Reliability, Availability, Serviceability
One of the other major points emphasized in Dr. McCredie’s presentation was the emphasis on reliability, availability and serviceability. For IBM, this is an essential component. IBM currrently ships the POWER5 in some of their storage products, and it is expected that the POWER6 will be used similarly*. Of course, the POWER6 will also be used as the CPU for their midrange System i nee AS/400.
The POWER6 uses a check point system to preserve correctness and gracefully correct and tolerate failures. This entails a recovery unit, an error logger and a restart mechanism. The processor state is stored in the recovery unit and protected with ECC. Any action that can cause a state change, such as a register or cache write, is inspected for parity and/or ECC failures.

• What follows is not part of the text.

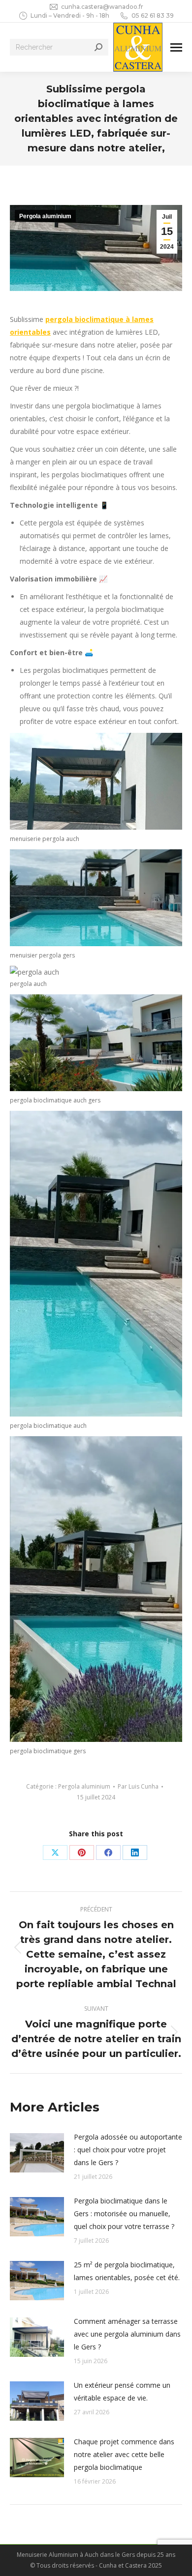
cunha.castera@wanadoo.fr (102, 6)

In the case of correctable errors (or no errors), the changes can be committed into the processor state normally. A non-correctable error, such as an array parity or control failure, triggers the logger to record the type of error and then restart execution from the known good state. At this point, any transient errors should resolve correctly. An error which recurs is then escalated and the known good state is transferred to another CPU, which then starts execution. This will transparently catch any hard errors that are isolated to a single processor, but further problems will likely require software intervention. On top of these MPU oriented improvements, there are also the previously mentioned system changes that will improve RAS.
On the management side, IBM is also improving their virtualization capabilities in the POWER6. In particular products, a single processor may be able to host 2-300 virtual instances, although theoretically up to 1024 VMs are possible. Memory partitioning and migration have been added as well, which reduces system down time for repairs. IBM will also enable Power Executive management tools for new systems based on the POWER6. Power Executive was recently demonstrated at Intel’s Developer Forum and is a management tool for dealing with measuring power, system health and using this information to make policy decisions such as shutting down unneeded fans or capping power consumption.
Conclusion
IBM’s POWER6 based systems are aiming for general availability in mid 2007, somewhat later than previous roadmaps and public statements indicated. This would put the POWER6 initially up against Intel’s Montvale, and the joint Sun and Fujitsu APL, presumably based on the SPARC64-VI. On the x86 side, the contemporaries would be Intel’s Tigerton, and AMD’s Rev. H, both quad core designs.
IBM is claiming a factor of two performance increase, which would be consistent with the vastly higher clockspeeds and increases in raw system bandwidth. Assuming proper execution on IBM’s behalf, they will have a very strong competitive position come next year. The only real challenges to IBM’s current performance leadership would come in 2008, when both Sun’s massively multithreaded Rock and Intel’s long awaited Tukwila arrive. IBM’s roadmaps currently include the POWER6+, which is presumably a 45nm derivative product. Judging by past practices, the POWER6+ will debut in the second half of 2008, probably just in time to dash the hopes of rivals.
One thing is clear though; IBM has found a lever that they can use to defer the inexorable growth of x86 MPUs; exotic packaging and system bandwidth. It is readily apparent that commodity devices cannot afford such extravagances, and cannot match the impressive system architecture that IBM’s strategy hinges on.
* A correction was made to this article; POWER5 processors are not used in any mainframes, but are in storage products.